Alvian sudah tiba di meja makan tepat waktu. Setelah menyelesaikan mandinya dengan kilat, Alvian hanya memakai baju yang disiapkan oleh Joy lalu langsung keluar kamar dengan bau sabun mandi yang masih menguar. Joy yang mencium baunya saja sampai keenakan.

"Karena Alvian udah di sini, ayo kita mulai aja makan malamnya," ujar Ayah memimpin.

Langsung saja Joy ingin menyantap masakan sang Bunda yang menggugah selera makannya. Namun, belum juga satu suap masuk mulutnya Alvian menyenggol kakinya agak kuat.

Joy menoleh sebal ke arah lelaki di sampingnya. "Apa?" bisik Joy agar tidak mengganggu yang lain.

"Chandra gak ikut makan malam?" tanya Alvian heran.

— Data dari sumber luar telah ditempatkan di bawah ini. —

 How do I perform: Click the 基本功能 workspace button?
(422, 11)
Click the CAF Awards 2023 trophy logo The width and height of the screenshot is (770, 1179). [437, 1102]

"Dia udah makan dulu, katanya dia mau ada tanding main game," jawab Joy.

"Oh."

Hanya OH? batin Joy mengomel. Lalu buat apa Alvian mengganggu Joy yang akan memakan suapan pertamanya. Membuat Joy ingin  berkata kasar aja.

Selesai makan, Ayah kembali menahan anak dan menantunya agar tetap di meja makan. Beliau bilang ingin membicarakan sesuatu. Hingga Alvian dan Joy harus menurut dengan beliau.

"Kalian berdua kan sudah menikah, pasti rencana kedepannya mau memiliki anak kan?" tanya Ayah.

'Nggak dalam waktu dekat' / 'Tentu saja' sahut Joy dan Alvian bersamaan dalam hati. 

Namun, untuk menjawab secara langsung keduanya masih terdiam. Ragu menyuarakan pendapat masing-masing kepada Ayah.

"Kalian nggak menunda kan? Kami para orang tua ingin kalian segera memiliki keturunan. Apalagi diusia kami yang semakin tua, memiliki cucu merupakan cita-cita terbesar kami."

Alvian merasa bersalah. Sedangkan Joy merasa terbebani. 

"Tentu aja nggak Ayah, kami akan berusaha. Semoga Tuhan segera mengizinkan kami untuk mengurus seorang anak secepatnya," lagi-lagi Alvian menjawab dengan bijak. Jika sudah seperti ini Joy akan ikut alur yang dibuat Alvian. Joy pribadi tidak memiliki keberanian untuk membuat kebohongan di depan Ayahnya.

"Syukurlah, Ayah khawatir kalau kalian terlalu menuruti ego dengan menunda memiliki anak."

"Nggak, Ayah dan Bunda tenang aja dan sabar," Joy menimpali, menenangkan orang tuanya agar tidak banyak pikiran.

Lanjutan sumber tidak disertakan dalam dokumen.